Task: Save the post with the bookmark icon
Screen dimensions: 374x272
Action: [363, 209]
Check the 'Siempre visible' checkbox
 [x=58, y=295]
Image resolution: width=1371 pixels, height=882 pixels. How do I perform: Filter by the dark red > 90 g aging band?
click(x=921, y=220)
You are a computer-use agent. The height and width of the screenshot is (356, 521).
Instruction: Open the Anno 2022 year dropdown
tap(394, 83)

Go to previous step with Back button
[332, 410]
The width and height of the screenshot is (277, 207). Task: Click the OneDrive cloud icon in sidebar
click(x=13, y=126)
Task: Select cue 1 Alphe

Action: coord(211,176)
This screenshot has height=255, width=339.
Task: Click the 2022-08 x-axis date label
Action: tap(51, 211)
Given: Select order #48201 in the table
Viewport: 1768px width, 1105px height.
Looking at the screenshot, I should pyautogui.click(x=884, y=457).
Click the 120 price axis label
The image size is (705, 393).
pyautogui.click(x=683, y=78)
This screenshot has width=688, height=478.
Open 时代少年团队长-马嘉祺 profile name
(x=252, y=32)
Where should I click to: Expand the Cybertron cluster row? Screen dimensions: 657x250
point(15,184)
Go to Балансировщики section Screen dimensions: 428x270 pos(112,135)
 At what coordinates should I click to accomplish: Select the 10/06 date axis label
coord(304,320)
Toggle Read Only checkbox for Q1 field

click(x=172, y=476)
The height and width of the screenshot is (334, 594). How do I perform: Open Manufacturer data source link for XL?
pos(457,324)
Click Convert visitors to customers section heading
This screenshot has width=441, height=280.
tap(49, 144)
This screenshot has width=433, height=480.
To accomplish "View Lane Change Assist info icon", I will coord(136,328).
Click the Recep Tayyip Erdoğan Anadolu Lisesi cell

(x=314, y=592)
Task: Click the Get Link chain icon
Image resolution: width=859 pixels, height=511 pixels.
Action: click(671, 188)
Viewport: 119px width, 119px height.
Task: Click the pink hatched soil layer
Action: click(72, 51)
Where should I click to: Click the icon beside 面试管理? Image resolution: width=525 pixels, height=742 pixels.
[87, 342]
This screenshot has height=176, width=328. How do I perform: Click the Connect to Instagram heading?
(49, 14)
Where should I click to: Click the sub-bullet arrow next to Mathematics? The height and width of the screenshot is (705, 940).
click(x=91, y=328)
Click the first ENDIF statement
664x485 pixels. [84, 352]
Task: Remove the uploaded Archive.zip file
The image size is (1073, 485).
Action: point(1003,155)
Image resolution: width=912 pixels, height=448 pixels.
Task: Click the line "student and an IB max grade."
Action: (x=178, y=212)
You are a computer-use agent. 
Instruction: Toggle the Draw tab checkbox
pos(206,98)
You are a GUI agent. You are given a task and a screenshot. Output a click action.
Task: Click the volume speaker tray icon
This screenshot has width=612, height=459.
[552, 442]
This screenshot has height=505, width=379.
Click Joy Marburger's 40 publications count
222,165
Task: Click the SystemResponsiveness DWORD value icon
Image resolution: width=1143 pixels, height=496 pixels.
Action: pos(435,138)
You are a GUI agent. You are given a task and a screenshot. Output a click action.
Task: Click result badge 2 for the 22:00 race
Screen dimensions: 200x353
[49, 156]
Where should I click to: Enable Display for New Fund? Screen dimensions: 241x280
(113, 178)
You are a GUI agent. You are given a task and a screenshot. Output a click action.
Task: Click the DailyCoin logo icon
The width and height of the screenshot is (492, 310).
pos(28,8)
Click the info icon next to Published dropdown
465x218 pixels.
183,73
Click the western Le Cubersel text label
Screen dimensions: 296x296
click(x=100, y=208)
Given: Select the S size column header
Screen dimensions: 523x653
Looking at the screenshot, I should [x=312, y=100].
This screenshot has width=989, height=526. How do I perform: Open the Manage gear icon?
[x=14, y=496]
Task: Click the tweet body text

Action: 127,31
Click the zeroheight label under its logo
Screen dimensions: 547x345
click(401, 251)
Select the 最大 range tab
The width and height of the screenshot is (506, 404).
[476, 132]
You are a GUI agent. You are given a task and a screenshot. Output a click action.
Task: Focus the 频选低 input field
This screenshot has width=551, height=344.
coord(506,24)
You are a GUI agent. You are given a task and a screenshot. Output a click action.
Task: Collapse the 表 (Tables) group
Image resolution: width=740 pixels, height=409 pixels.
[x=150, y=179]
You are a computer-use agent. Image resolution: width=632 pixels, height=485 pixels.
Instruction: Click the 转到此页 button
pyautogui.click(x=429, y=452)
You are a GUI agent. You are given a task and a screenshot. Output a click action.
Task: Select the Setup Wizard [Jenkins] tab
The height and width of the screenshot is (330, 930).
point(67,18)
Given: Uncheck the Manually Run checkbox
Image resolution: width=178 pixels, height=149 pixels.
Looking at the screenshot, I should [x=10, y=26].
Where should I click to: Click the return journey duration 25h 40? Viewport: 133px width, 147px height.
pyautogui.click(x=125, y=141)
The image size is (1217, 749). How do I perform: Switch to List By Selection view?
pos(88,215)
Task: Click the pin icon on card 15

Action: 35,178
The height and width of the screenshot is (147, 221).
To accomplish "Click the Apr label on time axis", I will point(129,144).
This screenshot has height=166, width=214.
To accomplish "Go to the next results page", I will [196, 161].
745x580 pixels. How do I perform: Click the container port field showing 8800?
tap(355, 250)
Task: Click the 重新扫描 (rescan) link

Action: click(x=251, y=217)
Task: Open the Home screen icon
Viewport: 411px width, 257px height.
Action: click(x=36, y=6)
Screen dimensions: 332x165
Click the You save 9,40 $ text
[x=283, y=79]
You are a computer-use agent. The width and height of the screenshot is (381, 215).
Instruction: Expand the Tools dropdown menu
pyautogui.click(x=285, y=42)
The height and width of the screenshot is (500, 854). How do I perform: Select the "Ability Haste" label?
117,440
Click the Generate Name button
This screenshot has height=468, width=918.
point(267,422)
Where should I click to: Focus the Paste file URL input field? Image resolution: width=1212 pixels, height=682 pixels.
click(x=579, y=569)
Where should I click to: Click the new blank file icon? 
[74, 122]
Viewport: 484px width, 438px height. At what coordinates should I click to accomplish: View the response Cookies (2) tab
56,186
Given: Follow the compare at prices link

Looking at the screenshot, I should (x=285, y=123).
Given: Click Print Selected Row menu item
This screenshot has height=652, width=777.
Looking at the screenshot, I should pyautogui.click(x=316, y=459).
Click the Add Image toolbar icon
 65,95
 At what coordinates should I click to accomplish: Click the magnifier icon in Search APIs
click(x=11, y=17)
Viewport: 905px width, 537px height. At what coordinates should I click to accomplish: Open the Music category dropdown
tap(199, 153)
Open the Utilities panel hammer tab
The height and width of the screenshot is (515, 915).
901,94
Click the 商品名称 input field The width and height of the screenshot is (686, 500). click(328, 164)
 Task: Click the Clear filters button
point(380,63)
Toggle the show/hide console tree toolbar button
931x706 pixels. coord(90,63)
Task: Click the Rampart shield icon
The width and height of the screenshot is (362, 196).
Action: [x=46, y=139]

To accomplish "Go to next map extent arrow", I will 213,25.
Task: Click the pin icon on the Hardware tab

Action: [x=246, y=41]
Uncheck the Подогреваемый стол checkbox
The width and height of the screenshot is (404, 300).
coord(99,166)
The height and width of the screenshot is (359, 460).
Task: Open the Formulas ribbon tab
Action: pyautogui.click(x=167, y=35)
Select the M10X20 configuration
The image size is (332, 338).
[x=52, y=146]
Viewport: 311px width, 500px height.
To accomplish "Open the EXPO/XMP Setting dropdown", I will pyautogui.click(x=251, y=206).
____
▶ **WHAT YOU HAVE TO DO**:
Every record must be output again with its wording unchanged.

▶ **REPLY TO THE EXERCISE**:
Task: Save the post with the bookmark icon
Screen dimensions: 374x272
Action: [363, 209]
Check the 'Siempre visible' checkbox
 [x=58, y=295]
Image resolution: width=1371 pixels, height=882 pixels. How do I perform: Filter by the dark red > 90 g aging band?
click(x=921, y=220)
You are a computer-use agent. The height and width of the screenshot is (356, 521).
Instruction: Open the Anno 2022 year dropdown
tap(394, 83)

Go to previous step with Back button
[332, 410]
The width and height of the screenshot is (277, 207). Task: Click the OneDrive cloud icon in sidebar
click(x=13, y=126)
Task: Select cue 1 Alphe

Action: coord(211,176)
This screenshot has height=255, width=339.
Task: Click the 2022-08 x-axis date label
Action: tap(51, 211)
Given: Select order #48201 in the table
Viewport: 1768px width, 1105px height.
Looking at the screenshot, I should pyautogui.click(x=884, y=457).
Click the 120 price axis label
The image size is (705, 393).
pyautogui.click(x=683, y=78)
This screenshot has width=688, height=478.
Open 时代少年团队长-马嘉祺 profile name
(x=252, y=32)
Where should I click to: Expand the Cybertron cluster row? Screen dimensions: 657x250
point(15,184)
Go to Балансировщики section Screen dimensions: 428x270 pos(112,135)
 At what coordinates should I click to accomplish: Select the 10/06 date axis label
coord(304,320)
Toggle Read Only checkbox for Q1 field

click(x=172, y=476)
The height and width of the screenshot is (334, 594). How do I perform: Open Manufacturer data source link for XL?
pos(457,324)
Click Convert visitors to customers section heading
This screenshot has width=441, height=280.
tap(49, 144)
This screenshot has width=433, height=480.
To accomplish "View Lane Change Assist info icon", I will coord(136,328).
Click the Recep Tayyip Erdoğan Anadolu Lisesi cell

(x=314, y=592)
Task: Click the Get Link chain icon
Image resolution: width=859 pixels, height=511 pixels.
Action: click(671, 188)
Viewport: 119px width, 119px height.
Task: Click the pink hatched soil layer
Action: click(72, 51)
Where should I click to: Click the icon beside 面试管理? Image resolution: width=525 pixels, height=742 pixels.
[87, 342]
This screenshot has height=176, width=328. How do I perform: Click the Connect to Instagram heading?
(49, 14)
Where should I click to: Click the sub-bullet arrow next to Mathematics? The height and width of the screenshot is (705, 940).
click(x=91, y=328)
Click the first ENDIF statement
664x485 pixels. [84, 352]
Task: Remove the uploaded Archive.zip file
The image size is (1073, 485).
Action: point(1003,155)
Image resolution: width=912 pixels, height=448 pixels.
Task: Click the line "student and an IB max grade."
Action: (x=178, y=212)
You are a computer-use agent. 
Instruction: Toggle the Draw tab checkbox
pos(206,98)
You are a GUI agent. You are given a task and a screenshot. Output a click action.
Task: Click the volume speaker tray icon
This screenshot has width=612, height=459.
[552, 442]
This screenshot has height=505, width=379.
Click Joy Marburger's 40 publications count
222,165
Task: Click the SystemResponsiveness DWORD value icon
Image resolution: width=1143 pixels, height=496 pixels.
Action: pos(435,138)
You are a GUI agent. You are given a task and a screenshot. Output a click action.
Task: Click result badge 2 for the 22:00 race
Screen dimensions: 200x353
[49, 156]
Where should I click to: Enable Display for New Fund? Screen dimensions: 241x280
(113, 178)
You are a GUI agent. You are given a task and a screenshot. Output a click action.
Task: Click the DailyCoin logo icon
The width and height of the screenshot is (492, 310).
pos(28,8)
Click the info icon next to Published dropdown
465x218 pixels.
183,73
Click the western Le Cubersel text label
Screen dimensions: 296x296
click(x=100, y=208)
Given: Select the S size column header
Screen dimensions: 523x653
Looking at the screenshot, I should [x=312, y=100].
This screenshot has width=989, height=526. How do I perform: Open the Manage gear icon?
[x=14, y=496]
Task: Click the tweet body text

Action: 127,31
Click the zeroheight label under its logo
Screen dimensions: 547x345
click(401, 251)
Select the 最大 range tab
The width and height of the screenshot is (506, 404).
[476, 132]
You are a GUI agent. You are given a task and a screenshot. Output a click action.
Task: Focus the 频选低 input field
This screenshot has width=551, height=344.
coord(506,24)
You are a GUI agent. You are given a task and a screenshot. Output a click action.
Task: Collapse the 表 (Tables) group
Image resolution: width=740 pixels, height=409 pixels.
[x=150, y=179]
You are a computer-use agent. Image resolution: width=632 pixels, height=485 pixels.
Instruction: Click the 转到此页 button
pyautogui.click(x=429, y=452)
You are a GUI agent. You are given a task and a screenshot. Output a click action.
Task: Select the Setup Wizard [Jenkins] tab
The height and width of the screenshot is (330, 930).
point(67,18)
Given: Uncheck the Manually Run checkbox
Image resolution: width=178 pixels, height=149 pixels.
Looking at the screenshot, I should [x=10, y=26].
Where should I click to: Click the return journey duration 25h 40? Viewport: 133px width, 147px height.
pyautogui.click(x=125, y=141)
The image size is (1217, 749). How do I perform: Switch to List By Selection view?
pos(88,215)
Task: Click the pin icon on card 15

Action: 35,178
The height and width of the screenshot is (147, 221).
To accomplish "Click the Apr label on time axis", I will point(129,144).
This screenshot has height=166, width=214.
To accomplish "Go to the next results page", I will [196, 161].
745x580 pixels. How do I perform: Click the container port field showing 8800?
tap(355, 250)
Task: Click the 重新扫描 (rescan) link

Action: click(x=251, y=217)
Task: Open the Home screen icon
Viewport: 411px width, 257px height.
Action: click(x=36, y=6)
Screen dimensions: 332x165
Click the You save 9,40 $ text
[x=283, y=79]
You are a computer-use agent. The width and height of the screenshot is (381, 215).
Instruction: Expand the Tools dropdown menu
pyautogui.click(x=285, y=42)
The height and width of the screenshot is (500, 854). How do I perform: Select the "Ability Haste" label?
117,440
Click the Generate Name button
This screenshot has height=468, width=918.
point(267,422)
Where should I click to: Focus the Paste file URL input field? Image resolution: width=1212 pixels, height=682 pixels.
click(x=579, y=569)
Where should I click to: Click the new blank file icon? 
[74, 122]
Viewport: 484px width, 438px height. At what coordinates should I click to accomplish: View the response Cookies (2) tab
56,186
Given: Follow the compare at prices link

Looking at the screenshot, I should (x=285, y=123).
Given: Click Print Selected Row menu item
This screenshot has height=652, width=777.
Looking at the screenshot, I should pyautogui.click(x=316, y=459).
Click the Add Image toolbar icon
 65,95
 At what coordinates should I click to accomplish: Click the magnifier icon in Search APIs
click(x=11, y=17)
Viewport: 905px width, 537px height. At what coordinates should I click to accomplish: Open the Music category dropdown
tap(199, 153)
Open the Utilities panel hammer tab
The height and width of the screenshot is (515, 915).
901,94
Click the 商品名称 input field The width and height of the screenshot is (686, 500). click(328, 164)
 Task: Click the Clear filters button
point(380,63)
Toggle the show/hide console tree toolbar button
931x706 pixels. coord(90,63)
Task: Click the Rampart shield icon
The width and height of the screenshot is (362, 196).
Action: [x=46, y=139]

To accomplish "Go to next map extent arrow", I will 213,25.
Task: Click the pin icon on the Hardware tab

Action: [x=246, y=41]
Uncheck the Подогреваемый стол checkbox
The width and height of the screenshot is (404, 300).
coord(99,166)
The height and width of the screenshot is (359, 460).
Task: Open the Formulas ribbon tab
Action: pyautogui.click(x=167, y=35)
Select the M10X20 configuration
The image size is (332, 338).
[x=52, y=146]
Viewport: 311px width, 500px height.
To accomplish "Open the EXPO/XMP Setting dropdown", I will pyautogui.click(x=251, y=206).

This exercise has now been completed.